« Putting Jesus Back Together Again | Main | Mourning the Solider »
LEARNING AMERICAN, PRIESTS GO TO SCHOOL
November 12, 2005, Long Island Press
Charles Lane

With a librarian’s face and studious eyes, Sister Margaret Kelly stands in a half circle of 20 grown men who look on with the blinkless gaze of American teens. But at Kelly’s command they all sit up straight and eagerly recite the Lord’s Prayer before beginning the day’s lesson: American culture.
The men in Kelly’s classes are Catholic priests from around the world who come to the US and minister to American parishioners in place of American priests who are in increasingly short supply. Because most foreign priests come from cultures very different from the US, they often face culture shock when they first arrive.
“They need to understand what is considered appropriate,” Kelly says. As a Daughter of Charity and the executive director of the Vincentian Center at St. John’s University, Kelly sees the many cultural norms most Americans take for granted.
“For example,” she says, “using a person’s first name is quite common in the US even when there is a 20- or 30-year age difference. But that’s not true in many of their countries.”
The school, an extension of St. John’s University, focuses on acculturating foreign priests to America’s core values like individualism, multiculturalism, and egalitarianism. Because most of these priests come from more traditional counties in Africa and South America, they are often shocked at the increased role for women, the diminished respect for elders, and the general velocity of American life.

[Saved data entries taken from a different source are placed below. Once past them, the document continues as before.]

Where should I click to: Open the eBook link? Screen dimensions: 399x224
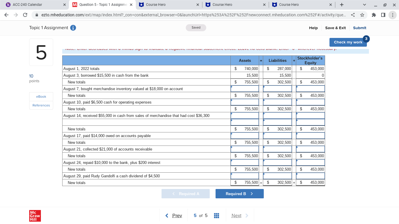[41, 97]
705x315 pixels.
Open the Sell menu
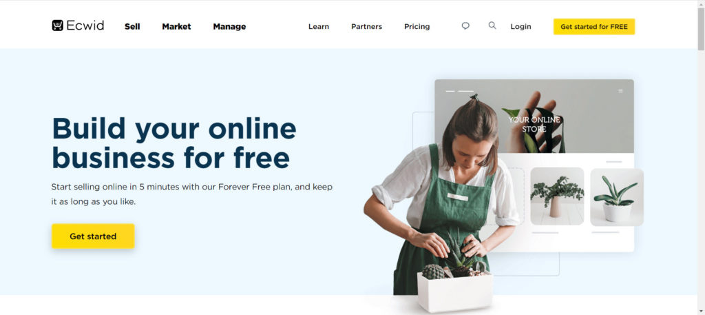(x=132, y=27)
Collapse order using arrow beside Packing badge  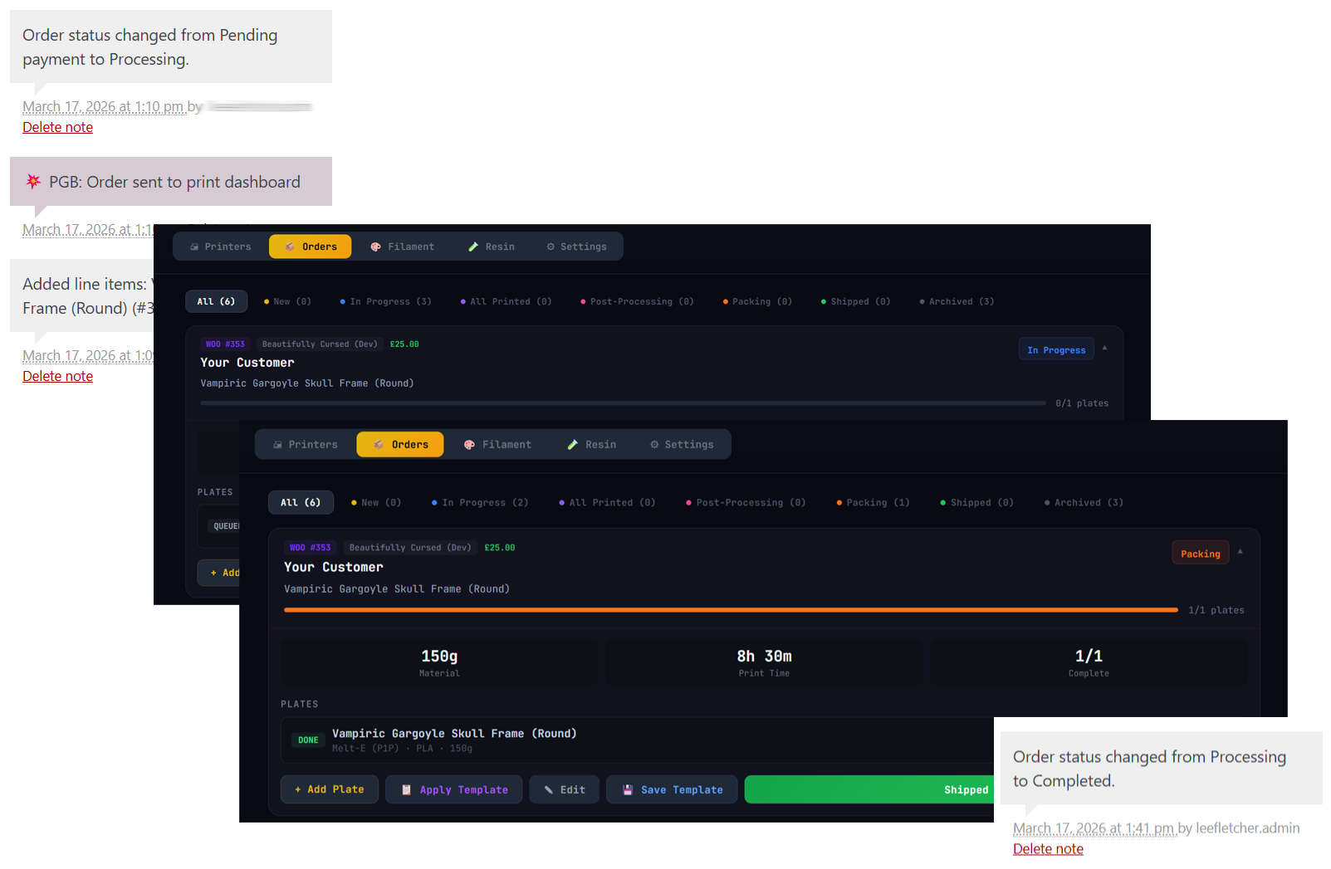tap(1240, 551)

“Americans are very privacy oriented,” Kelly says explaining the notion of individual personal space, “so in our class we teach the men that there’s a bubble around you when you hold out your arms and not to come into another person’s bubble.”

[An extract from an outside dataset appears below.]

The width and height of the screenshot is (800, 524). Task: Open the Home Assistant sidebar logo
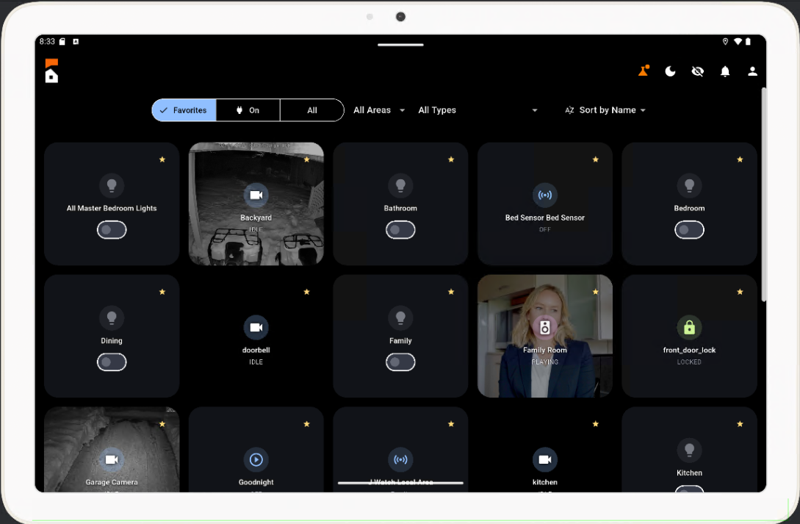[x=51, y=71]
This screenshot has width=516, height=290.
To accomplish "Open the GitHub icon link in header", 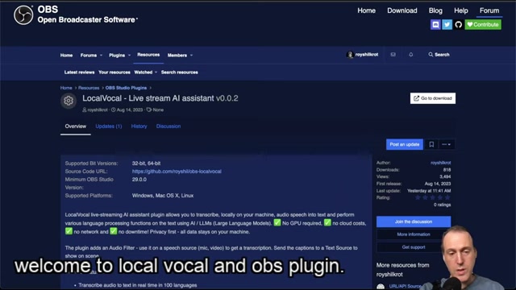I will click(459, 25).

The international priests who have graduated from the program are very happy to have attended. Father Gabriel Muteru, a priest from Kenya who now serves as Associate Pastor at St. Joseph Church in Garden City, says that the program gave him a much needed support network.

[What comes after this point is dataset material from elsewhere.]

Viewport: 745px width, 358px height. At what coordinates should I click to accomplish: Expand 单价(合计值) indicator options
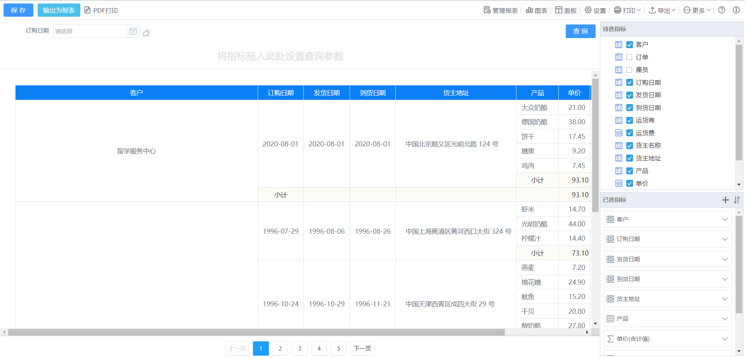pyautogui.click(x=724, y=339)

“Meeting other international priests is very important because we learn each other’s difficulties. We encourage each other and it shows me I’m not the only international priest.”
In addition to cultural barriers, international priests face language difficulties. Even if the priest has workable English, and that is not always the case, public speaking in large chapels through a microphone can make a sermon impenetrable to Americans unaccustomed to foreign languages. Muteru recognizes this problem and urges his parishioners to question him if they don’t understand. But he acknowledges that doesn’t always happen.
“People are very kind to priests and they don’t say they can’t understand you because they don’t want to hurt your feelings,” Muteru says.

Some experts say this is exactly the kind of sentiment that will drive alienated Catholics away.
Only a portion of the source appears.